Cengage and McGraw-Hill Education also plan to invest heavily in digital courseware. The two companies plan to merge, possibly expanding the number of products included in Cengage’s Unlimited subscription offer, priced at $179.99 a year. But the planned merger has garnered criticism from student advocates who fear decreased competition will result in higher prices. Leaders of the two publishers say they will make affordable products a priority.

To prepare for the merger, Cengage is downsizing in an effort to reduce its operating costs. A round of layoffs and office closures began last week. A Cengage spokesperson did not confirm how many employees or which roles were affected.

Uncertainty in the market is both a blessing and a curse for smaller providers, said Kim Thanos, CEO of Lumen Learning, a company that combines open educational resources with custom learning tools.

“The advantage is that we have openings in places that we wouldn’t have before, but it’s a difficult time to try and read the market,” she said.

Lumen Learning has doubled its revenue in the past year, said Thanos. She says the company has reached a tipping point where the faculty using its products are no longer considered “early adopters.” The company was founded seven years ago.

When departments review Lumen products for adoption, it’s less a question of trust and more a question of how well the product stacks up against materials from big publishers, she said.

A Growing Industry Around OER

Companies that profit from OER, such as Lumen Learning, have been criticized by some open education advocates who believe students shouldn’t have to pay to access free content. A keynote panel at the Open Education Conference last week in Phoenix, Ariz., was canceled after people started to object to the number of for-profit companies represented on the panel, including Cengage, McGraw-Hill, Lumen Learning and Macmillan.
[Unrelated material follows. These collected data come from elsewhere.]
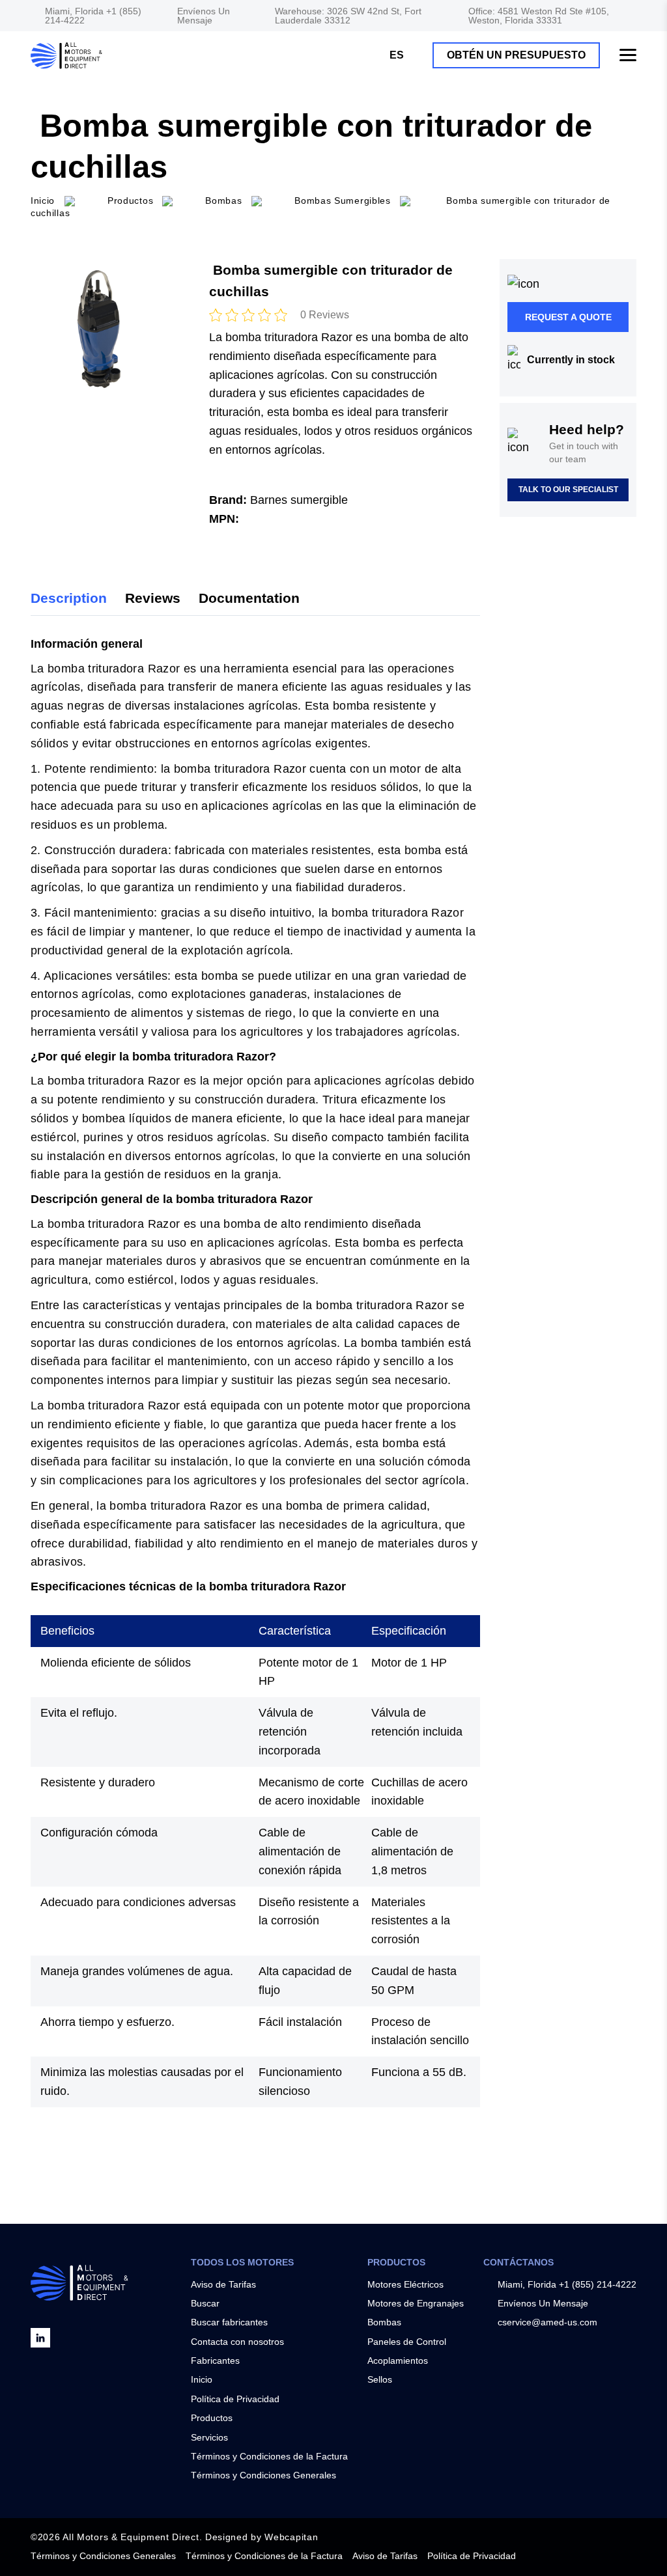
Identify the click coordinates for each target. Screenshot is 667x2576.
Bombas (384, 2322)
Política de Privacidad (235, 2399)
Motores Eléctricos (405, 2284)
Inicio (201, 2379)
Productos (130, 200)
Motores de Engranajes (415, 2303)
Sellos (379, 2379)
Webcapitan (291, 2537)
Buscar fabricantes (229, 2322)
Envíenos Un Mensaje (203, 16)
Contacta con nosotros (237, 2341)
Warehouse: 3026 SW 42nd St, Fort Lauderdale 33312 (348, 16)
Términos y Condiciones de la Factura (269, 2456)
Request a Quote (568, 317)
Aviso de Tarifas (223, 2284)
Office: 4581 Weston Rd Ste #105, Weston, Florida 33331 (538, 16)
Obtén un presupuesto (516, 55)
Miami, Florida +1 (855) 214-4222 (93, 16)
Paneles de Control (406, 2341)
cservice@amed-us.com (547, 2322)
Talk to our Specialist (568, 489)
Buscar (205, 2303)
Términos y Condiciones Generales (263, 2475)
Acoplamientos (397, 2360)
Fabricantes (215, 2360)
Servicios (209, 2437)
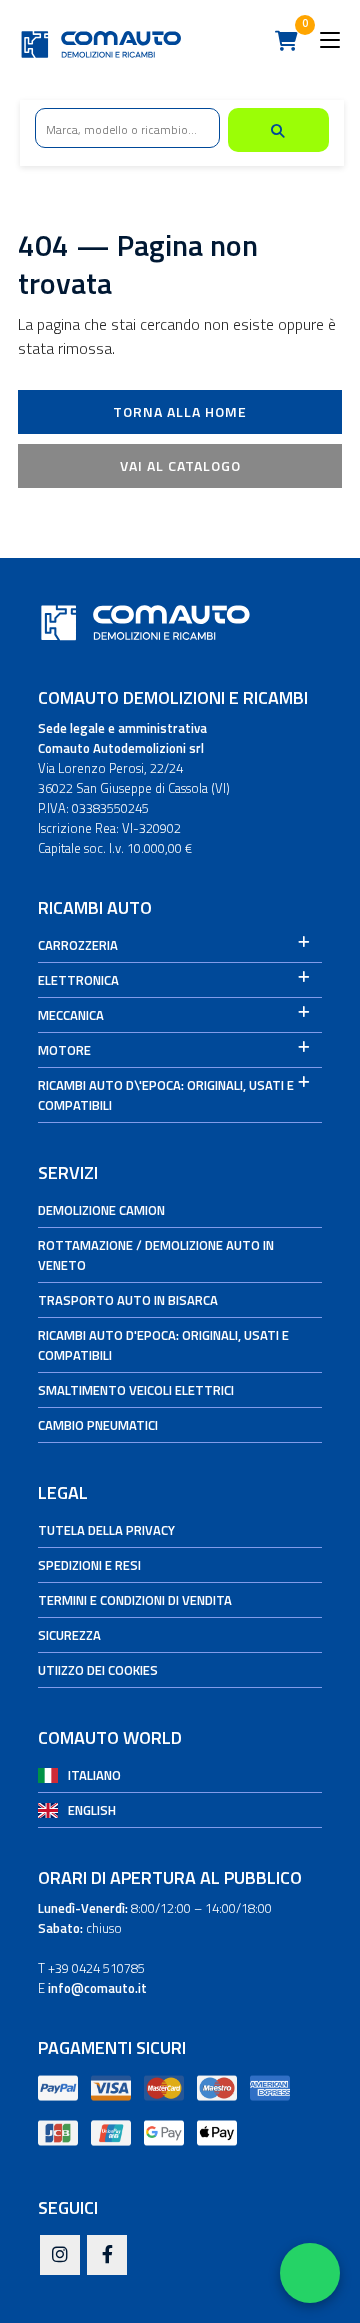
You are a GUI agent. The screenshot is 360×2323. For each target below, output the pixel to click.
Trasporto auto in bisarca (128, 1300)
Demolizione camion (101, 1210)
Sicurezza (69, 1635)
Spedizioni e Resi (89, 1565)
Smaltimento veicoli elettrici (136, 1390)
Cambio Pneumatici (98, 1425)
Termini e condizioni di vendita (135, 1600)
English (92, 1810)
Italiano (94, 1775)
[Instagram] (60, 2256)
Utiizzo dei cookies (98, 1670)
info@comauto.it (97, 1988)
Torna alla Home (180, 411)
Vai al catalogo (180, 465)
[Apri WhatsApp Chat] (310, 2273)
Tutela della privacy (106, 1530)
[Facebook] (107, 2256)
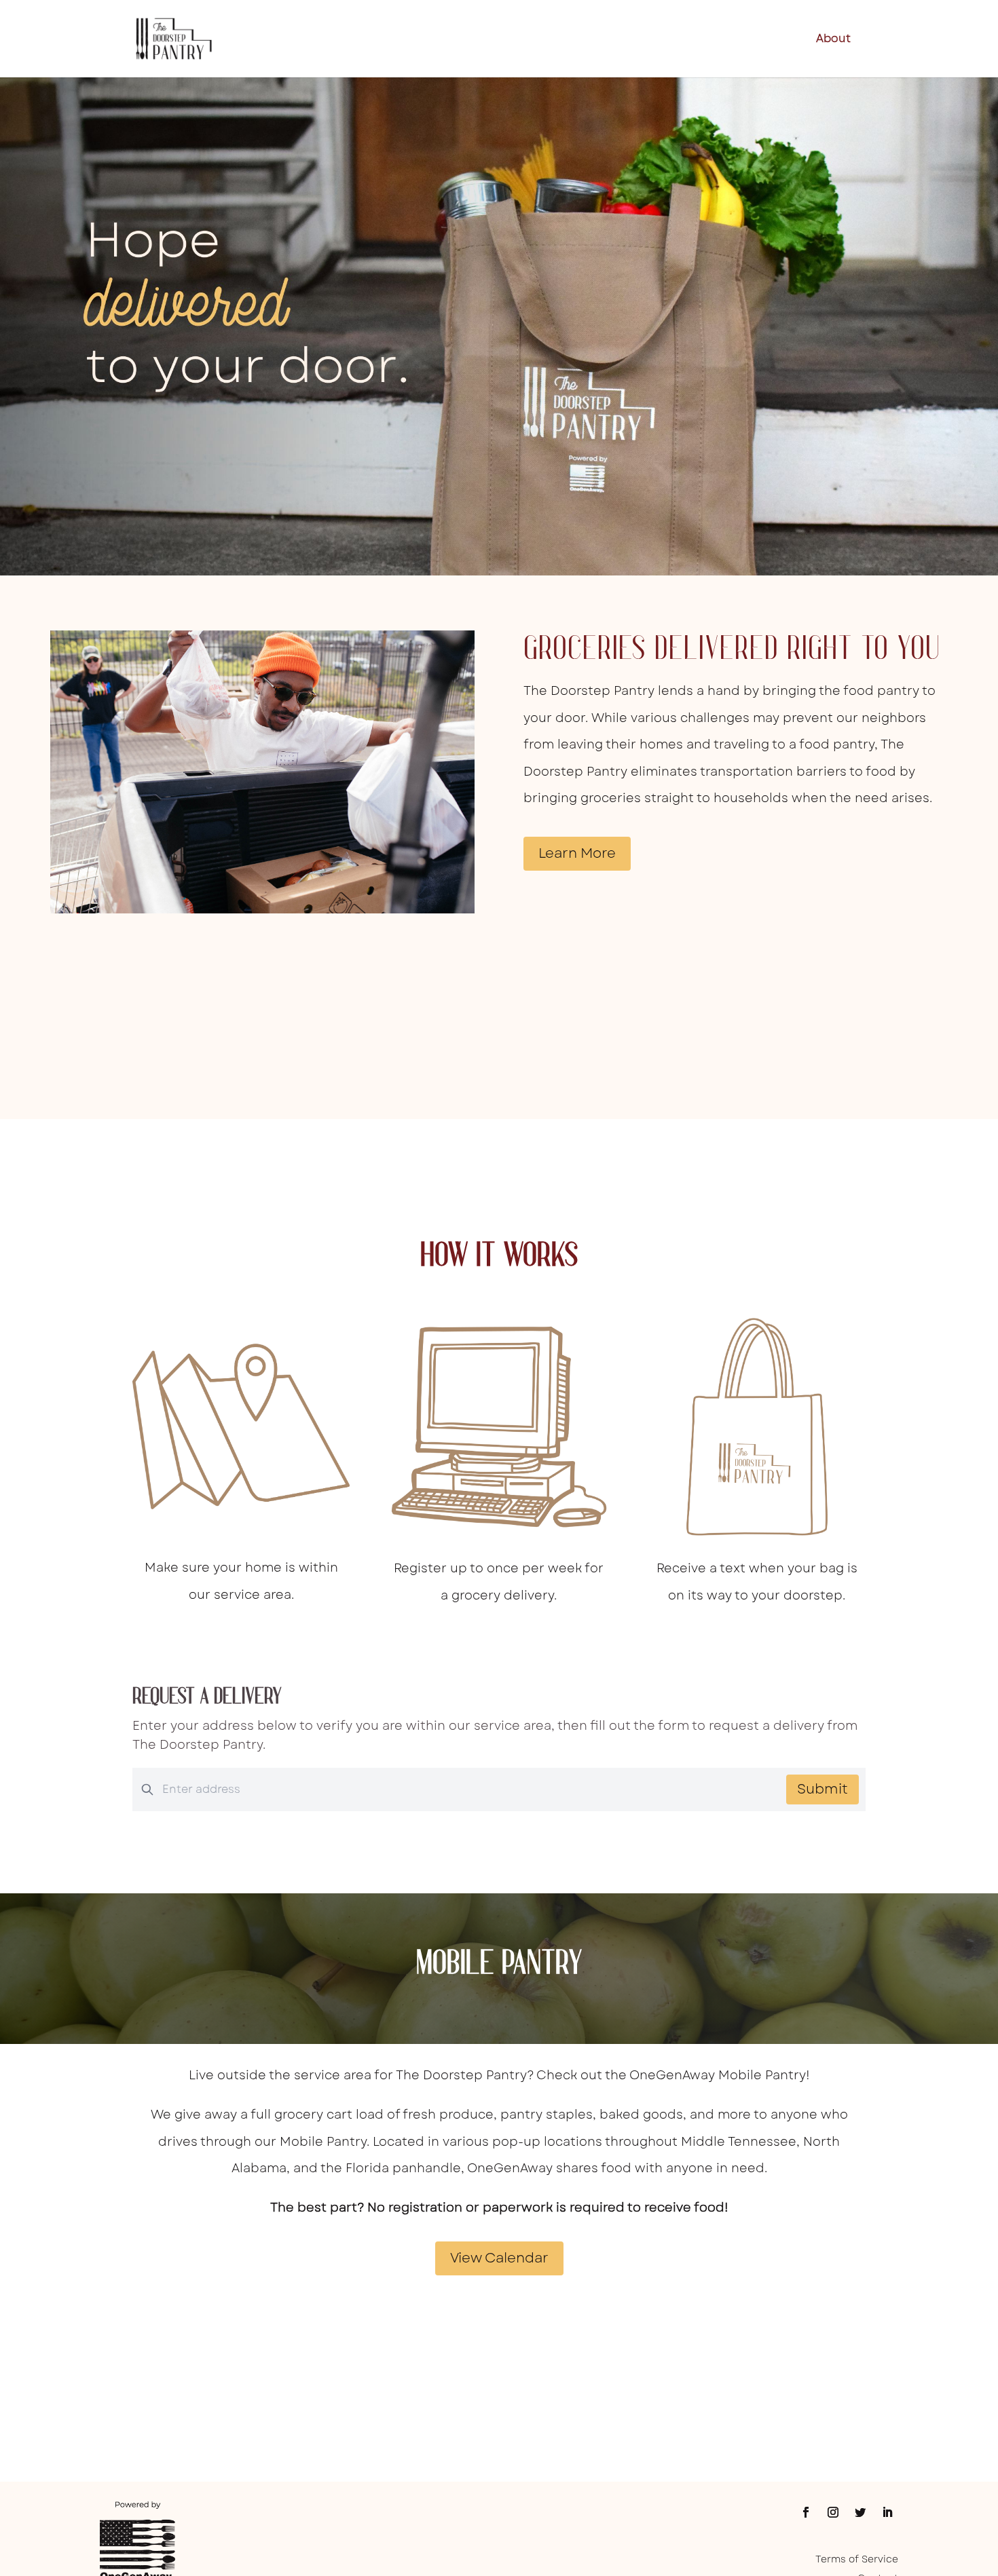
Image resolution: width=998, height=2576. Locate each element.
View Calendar (499, 2258)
And the founder of the 15-year-old Open Education Conference, David Wiley of Lumen Learning, announced there that he no longer planned to organize the conference, which some analysts attributed at least in part to the fracturing of the coalition around open educational resources.

Brian Jacobs, founder and CEO of panOpen, a company that also builds tools around OER, said discussions around commercial entities profiting from OER are important to have. PanOpen, like Lumen Learning, takes curated OER and enhances it with support and technology for a fee.

PanOpen is popular with faculty who have concerns about OER quality or who want additional features such as homework and quizzes, said Jacobs. The company recently announced institutional partnerships with the Houston Community College system and California State University.

“It’s up to institutions and faculty to set the standards of good OER citizenship -- what it means to be a good actor in this space,” he said.

OpenStax, a nonprofit that has published 40 popular OER textbooks, has partnered with both for-profit and nonprofit providers to distribute its content. These partners, known as OpenStax Allies, have helped drive OpenStax adoptions and support the publisher through “mission support fees,” said David Harris, editor in chief of OpenStax.

OpenStax has grown “tremendously” over the past year, said Harris. The publisher’s textbooks were used by more than three million students this year, up from 2.1 million students last year.

Adoptions aren’t being driven by sales representatives, and OpenStax doesn’t have any. But the publisher does have a customer service support team that assists faculty with any questions or queries about the textbooks. The publisher relies on word of mouth and its ecosystem of around 50 partner companies, said Harris. As awareness of OER grows, Harris hopes adoptions will continue to rise.

“The wonderful thing about this market is that it responds to value and good service. If you have those things, you’re going to be successful,” he said.